— Excerpt provided —
A second, much more fragmentary species was named in 2023 based on various skull remains including parts of the mandible, the palate, isolated teeth and the cranium in front of and above the eyes. A. kaiju also stems from the Adamantina Formation.

The genus name is composed of the Greek words ἀφαυρός (aphauros), meaning "feeble" or "powerless" in reference to the weak biteforce determined by Montefeltro et al. (2020), and σοῦχος (souchos) for crocodile. During excavation a rocksaw left a cut on the left jugal and dentary of the holotype of A. escharafacies, earning it the nickname "Scarface", which is the basis of the species epithet. Eschara (ἐσχάρα) meaning scar in Greek and the Latin facies meaning face. The second species was named "kaiju", a Japanese word translating to "strange beast" that is commonly associated with pop-culture monsters such as Godzilla.

— Exercise objective —
Please continue the passage about the crocodile genus and the naming of its two species, starting right after its last sentence.

— Stored items —
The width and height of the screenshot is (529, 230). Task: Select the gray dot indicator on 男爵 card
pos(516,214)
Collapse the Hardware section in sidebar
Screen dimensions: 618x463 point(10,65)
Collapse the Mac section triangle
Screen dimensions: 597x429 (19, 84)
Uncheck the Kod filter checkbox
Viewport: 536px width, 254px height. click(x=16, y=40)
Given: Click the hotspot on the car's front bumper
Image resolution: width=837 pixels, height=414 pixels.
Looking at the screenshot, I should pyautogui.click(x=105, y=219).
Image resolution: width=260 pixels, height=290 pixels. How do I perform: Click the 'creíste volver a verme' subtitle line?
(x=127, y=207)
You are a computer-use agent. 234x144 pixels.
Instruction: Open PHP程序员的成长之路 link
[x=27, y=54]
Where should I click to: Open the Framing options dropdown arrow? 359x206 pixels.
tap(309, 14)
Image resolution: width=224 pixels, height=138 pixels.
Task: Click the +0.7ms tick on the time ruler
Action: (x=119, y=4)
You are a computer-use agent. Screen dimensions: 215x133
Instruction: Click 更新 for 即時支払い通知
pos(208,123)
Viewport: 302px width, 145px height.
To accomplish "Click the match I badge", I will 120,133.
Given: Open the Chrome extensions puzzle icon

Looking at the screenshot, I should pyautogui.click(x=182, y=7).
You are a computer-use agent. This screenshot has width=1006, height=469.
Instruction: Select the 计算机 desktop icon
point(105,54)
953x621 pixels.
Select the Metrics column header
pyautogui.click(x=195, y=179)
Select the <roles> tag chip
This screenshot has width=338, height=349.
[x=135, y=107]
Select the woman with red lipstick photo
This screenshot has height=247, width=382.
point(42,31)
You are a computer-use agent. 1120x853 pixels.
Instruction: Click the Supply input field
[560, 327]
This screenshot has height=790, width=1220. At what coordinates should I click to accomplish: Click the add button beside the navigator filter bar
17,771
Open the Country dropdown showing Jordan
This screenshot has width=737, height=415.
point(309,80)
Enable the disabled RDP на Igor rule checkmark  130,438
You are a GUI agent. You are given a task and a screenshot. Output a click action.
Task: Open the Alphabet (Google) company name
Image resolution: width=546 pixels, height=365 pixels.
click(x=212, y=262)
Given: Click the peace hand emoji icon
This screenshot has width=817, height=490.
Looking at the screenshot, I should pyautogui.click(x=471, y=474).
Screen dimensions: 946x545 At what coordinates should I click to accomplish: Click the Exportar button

— Expected output —
==Description==
The skull of Aphaurosuchus is well preserved, showing the bones that make up its lateral, dorsal and ventral surface, there is however some damage in the area where the premaxillae connect to the paired nasal, making the exact anatomy of the nares hard to determine. The skull is deep and lateromedially compressed with a rostrum that makes up less than 55% of the basal skull length. The compression is the most extreme just behind the last maxillary teeth, before expanding laterally. The dorsal surface is highly ornamented, especially around the area where the maxillae contact the nasals. Like other baurusuchids Aphaurosuchus has a prominent, semi-circular notch between the maxillae and premaxillae that makes space for the lower caniniform teeth. Also like other baurusuchids, this taxa has a highly reduced number of teeth with 4 teeth in each half of the premaxillae followed by 5 maxillary teeth on each side. The largest maxillary tooth almost extends to the ventral margin of the dentary. The tooth count of the dentary is similarly reduced, containing 10 teeth on each dentary, largest of which being the aforementioned caniniform that sits in the 4th dentary alveola. Notably, Aphaurosuchus preserves a notched border between of the quadrate-quadratojugal contact, previously believed to have been a synapomorphy of pissarrachampsine baurusuchids.

==Phylogeny==
Aphaurosuchus placement within Baurusuchidae was determined using an expanded version of the matrix by Godoy et al., (2014). The single Most Parsimonious Tree (MPT) resulting from this can be seen below.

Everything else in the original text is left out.